Require.js is a browser hack rather than a language hack. That is, once it analyzes dependencies, it adds new libraries by appending new <script> tags to the body of the hosting web page. Since it is already appending things to the page, there is nothing preventing require.js from appending other things—like CSS and HTML templates.

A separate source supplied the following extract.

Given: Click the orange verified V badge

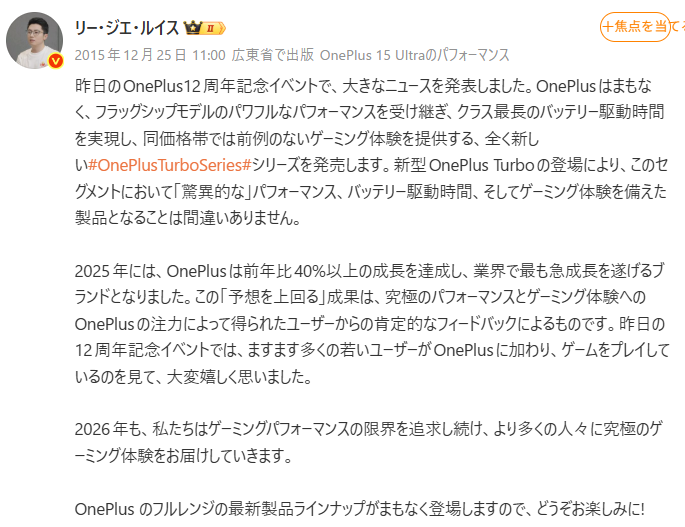Looking at the screenshot, I should [55, 61].
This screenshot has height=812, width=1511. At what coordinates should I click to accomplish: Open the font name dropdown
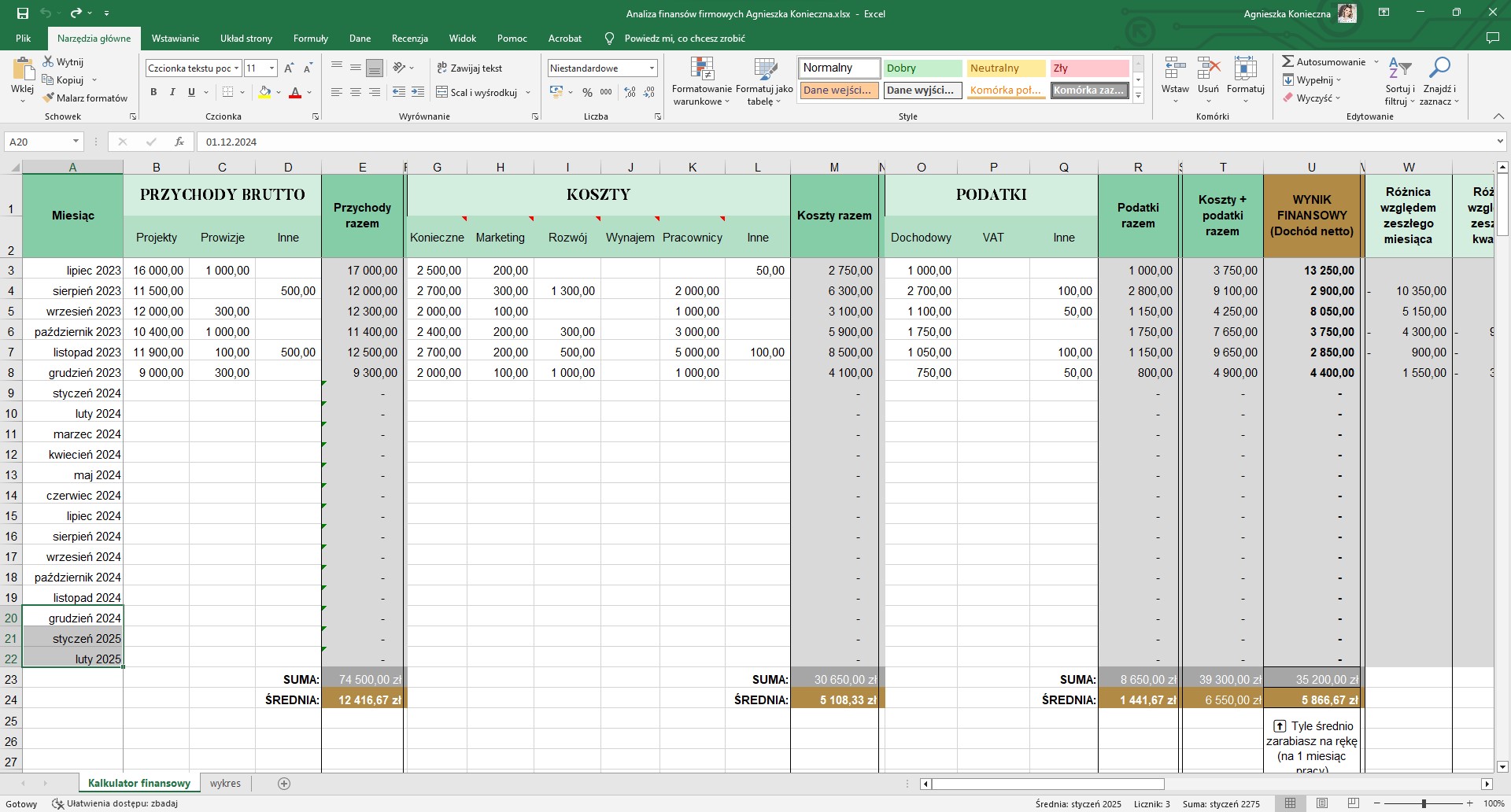tap(236, 68)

HTML templates, in particular, can further aid in the maintainability of Backbone applications. Consider, for instance, an appointment template (using the mustache-style from Chapter 5, View Templates with Underscore.js) that displays the title and a delete widget:
// public/javascripts/calendar/Views.Appointment.html
<span class="appointment" title="{{ description }}">
<span class="title">{{title}}</span>
<span class="delete">X</span>
</span>There are some advantages to keeping such HTML templates in our views, especially if they are small. Still, there are times when the views themselves get long or the syntax highlighting in our editors would be handy. In such cases, we can install the require.js text plugin [14]. The defined sections of our views can then require the HTML template:
define(function(require) {
var Backbone = require('backbone')
, _ = require('underscore')
, html_template = require('text!calendar/views/Appointment.html')
, template = _.template(html_template)
// ...
return Backbone.View.extend({
template: template,
// ...
});
});With that, we are now maintaining templates separately from the views without any significant changes to the overall structure of the code.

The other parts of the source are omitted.